Truth be told, the older man very much intimidated him, partly because of who he was and partly because he was a father in law who truly deserved respect and honor. And Stephen sometimes wondered if he lived up to Warden DuMorne's idea of a good husband to his Solace. Wizard DuMorne, his mother in law, at least, was a good deal easier to relax around.

He shook his head, fingers pressing and rubbing into his temples a bit before walking on. Max took his arm with a proprietary sort of care-taking and giving comfort. "I don't know. We do need to, as we look for... for treatment. Discuss what's to be done."

"Maybe wait till Healer DuMorne is at home, then you can discuss it all together." Max's hand rubbed along the inside of Stephen's forearm, soothing. Their steps matched, boot heels clacking in muffled rhythm along the marble and granite.

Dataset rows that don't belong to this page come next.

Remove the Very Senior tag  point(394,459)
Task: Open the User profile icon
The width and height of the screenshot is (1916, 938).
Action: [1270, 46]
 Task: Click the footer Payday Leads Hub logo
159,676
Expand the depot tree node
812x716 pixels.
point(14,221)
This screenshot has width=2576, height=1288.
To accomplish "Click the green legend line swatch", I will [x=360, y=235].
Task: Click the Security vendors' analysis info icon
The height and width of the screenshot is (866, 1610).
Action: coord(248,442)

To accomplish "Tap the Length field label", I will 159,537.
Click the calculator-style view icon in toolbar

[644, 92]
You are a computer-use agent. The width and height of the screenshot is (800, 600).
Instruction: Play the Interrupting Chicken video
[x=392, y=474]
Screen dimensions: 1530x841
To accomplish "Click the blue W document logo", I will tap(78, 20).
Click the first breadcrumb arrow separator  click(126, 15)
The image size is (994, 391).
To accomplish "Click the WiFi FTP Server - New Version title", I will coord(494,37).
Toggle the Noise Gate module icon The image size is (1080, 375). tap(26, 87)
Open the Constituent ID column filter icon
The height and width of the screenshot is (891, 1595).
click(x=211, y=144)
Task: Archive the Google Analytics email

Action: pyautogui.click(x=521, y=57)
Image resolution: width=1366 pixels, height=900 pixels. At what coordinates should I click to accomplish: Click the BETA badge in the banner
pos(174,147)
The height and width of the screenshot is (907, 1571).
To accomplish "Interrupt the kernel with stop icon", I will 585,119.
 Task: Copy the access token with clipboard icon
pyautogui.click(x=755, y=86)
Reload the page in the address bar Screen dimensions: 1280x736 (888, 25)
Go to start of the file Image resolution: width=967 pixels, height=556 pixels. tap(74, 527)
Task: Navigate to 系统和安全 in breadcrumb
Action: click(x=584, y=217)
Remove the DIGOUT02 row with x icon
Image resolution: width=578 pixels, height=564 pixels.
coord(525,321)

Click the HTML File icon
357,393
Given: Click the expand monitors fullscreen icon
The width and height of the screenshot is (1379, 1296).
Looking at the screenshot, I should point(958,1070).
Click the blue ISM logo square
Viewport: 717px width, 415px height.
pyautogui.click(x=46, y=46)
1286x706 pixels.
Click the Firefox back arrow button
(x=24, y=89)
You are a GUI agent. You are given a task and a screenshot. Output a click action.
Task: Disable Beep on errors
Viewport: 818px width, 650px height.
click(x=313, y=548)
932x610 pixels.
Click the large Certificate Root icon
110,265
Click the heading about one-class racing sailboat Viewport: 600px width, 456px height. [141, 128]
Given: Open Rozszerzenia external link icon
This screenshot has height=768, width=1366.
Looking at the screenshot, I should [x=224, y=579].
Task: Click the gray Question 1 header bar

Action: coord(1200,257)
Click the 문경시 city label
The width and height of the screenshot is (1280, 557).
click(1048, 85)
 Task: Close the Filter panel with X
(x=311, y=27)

Maybe that was the best plan, a good idea. His sister-in-law was a healer, Solace was close to her brother, between the three, four of them? They could shift the conversation away from any stigma that might attach to the... autism, and over to what they could do about it. That was what he needed to do, wasn't it? Move away from the fear and worry and upset and to what they could do about it, how best to take care of his little girl. That was what it was always about. Always had been.

Which reminded him, too. "Maybe. But Solace and I will have to talk to the children, first. About what this means for us, as a family. Tonight?" He glanced at Max, for Max was a part of this family, too. Max and Dia and all the little ones. A family conference. "If I call Solace, I think we can all be ready..."

Max nodded. "Tonight works. Family meeting?"

"Family meeting." Stephen smiled a little more, the weight in his mind and the heat behind his eyes that had been threatening to prickle into full-on tears or something at least, gone. The exhaustion, mostly gone. It wasn't the end of the world. It wasn't even ... it just was what it was. There were doctors, therapists. There were answers and things to try, and Stella was their daughter, first and foremost. She had her family to support her, and always would.